Scuba Bonaire: Invisibles, August 10th

After Candyland, we figured we’d do a south-coast dive for contrast. This would be our last day with the Rust Bucket, so we took Drew and Patricia down to one of our favorite sites, and we had a great dive. There’s a bit of a swim out to the reef, over sand, and even the sand seemed eager to share its critters with us. Here’s a spot-winged comb jelly, a (female maculated?) flounder, and (probably) some kind of hydromedusa.

And then we got to the reef, and we saw some great sponges.

And some sea cucumbers

And this giant anemone, full of squat anemone shrimp.

We saw several different crabs, including this nimble spray crab, left, and a clinging crab to the right.

Also from the “small things” department, here’s a flamingo tongue and a banded coral shrimp.

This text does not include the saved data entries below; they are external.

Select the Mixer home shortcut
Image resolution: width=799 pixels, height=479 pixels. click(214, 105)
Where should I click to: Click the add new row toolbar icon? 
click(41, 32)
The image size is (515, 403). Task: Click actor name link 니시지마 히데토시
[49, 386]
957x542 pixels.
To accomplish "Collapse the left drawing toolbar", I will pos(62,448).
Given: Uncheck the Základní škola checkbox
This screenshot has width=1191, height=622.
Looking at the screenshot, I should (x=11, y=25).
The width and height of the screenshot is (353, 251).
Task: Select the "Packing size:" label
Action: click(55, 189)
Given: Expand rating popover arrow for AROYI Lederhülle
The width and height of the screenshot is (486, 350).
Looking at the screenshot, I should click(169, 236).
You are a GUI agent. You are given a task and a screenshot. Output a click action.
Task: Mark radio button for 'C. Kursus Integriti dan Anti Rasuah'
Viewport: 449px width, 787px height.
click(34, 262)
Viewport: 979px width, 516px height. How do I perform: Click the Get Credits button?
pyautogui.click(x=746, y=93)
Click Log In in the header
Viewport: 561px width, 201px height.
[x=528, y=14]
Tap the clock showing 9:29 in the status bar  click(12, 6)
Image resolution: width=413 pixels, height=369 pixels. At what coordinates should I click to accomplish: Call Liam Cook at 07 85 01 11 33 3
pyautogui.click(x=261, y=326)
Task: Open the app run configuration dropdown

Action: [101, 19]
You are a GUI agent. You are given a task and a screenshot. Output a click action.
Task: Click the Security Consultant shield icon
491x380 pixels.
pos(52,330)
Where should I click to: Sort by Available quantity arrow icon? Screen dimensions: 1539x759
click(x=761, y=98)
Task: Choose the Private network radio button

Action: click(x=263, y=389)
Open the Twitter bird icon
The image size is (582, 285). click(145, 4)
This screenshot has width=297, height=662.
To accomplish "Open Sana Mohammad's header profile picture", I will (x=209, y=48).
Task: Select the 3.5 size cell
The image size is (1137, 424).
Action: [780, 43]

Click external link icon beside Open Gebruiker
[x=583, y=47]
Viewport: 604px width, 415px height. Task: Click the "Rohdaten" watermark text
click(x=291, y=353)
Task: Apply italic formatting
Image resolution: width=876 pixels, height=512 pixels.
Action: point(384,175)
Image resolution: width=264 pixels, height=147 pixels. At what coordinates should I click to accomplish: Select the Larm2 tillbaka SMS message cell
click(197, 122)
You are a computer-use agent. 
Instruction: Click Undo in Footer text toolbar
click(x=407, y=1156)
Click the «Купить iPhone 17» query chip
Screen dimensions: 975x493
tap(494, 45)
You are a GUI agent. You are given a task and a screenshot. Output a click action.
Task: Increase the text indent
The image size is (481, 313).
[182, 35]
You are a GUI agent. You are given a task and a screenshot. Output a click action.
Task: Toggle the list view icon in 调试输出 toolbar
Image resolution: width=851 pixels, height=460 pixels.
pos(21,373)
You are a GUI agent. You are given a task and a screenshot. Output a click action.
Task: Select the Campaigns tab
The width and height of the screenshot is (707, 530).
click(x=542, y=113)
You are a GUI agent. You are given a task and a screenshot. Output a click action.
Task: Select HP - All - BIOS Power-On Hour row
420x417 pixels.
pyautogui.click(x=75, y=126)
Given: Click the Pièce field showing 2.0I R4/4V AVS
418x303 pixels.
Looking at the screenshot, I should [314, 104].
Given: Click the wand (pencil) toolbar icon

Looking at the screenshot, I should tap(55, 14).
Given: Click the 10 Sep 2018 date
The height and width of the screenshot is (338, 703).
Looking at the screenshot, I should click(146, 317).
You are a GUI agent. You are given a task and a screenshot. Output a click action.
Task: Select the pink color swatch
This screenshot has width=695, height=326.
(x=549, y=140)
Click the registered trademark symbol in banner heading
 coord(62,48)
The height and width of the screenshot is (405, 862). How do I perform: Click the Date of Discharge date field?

It wasn’t all critters, though. The giant schools of fish that we’d seen on previous visits were absent, but there were a lot of individual swimmers. Here’s a big grouper and a small-ish drum.

And here are the two life stages of the blue tang, juvenile in yellow and the adult with only one yellow spot left.

And here are two very good friends hunting together. (Actually the parrotfish is an herbivore, and the trumpetfish is the one hunting, using the parrot as cover.)

Here we have a goldentail moray and a schoolmaster snapper.

And here, the widely-feared Jazzfish exploring a range of coral landscapes.

On the way back to land, the sand offered up more surprises. Like the chaetopterid worm, left, or the acorn worm burrow top right. And as we were taking pictures of the chaetopterid, a little crawly critter that we have yet to identify came hauling across the ocean floor. Maybe some kind of scale worm?

And finally, a rosy razorfish. Jazzfish for scale.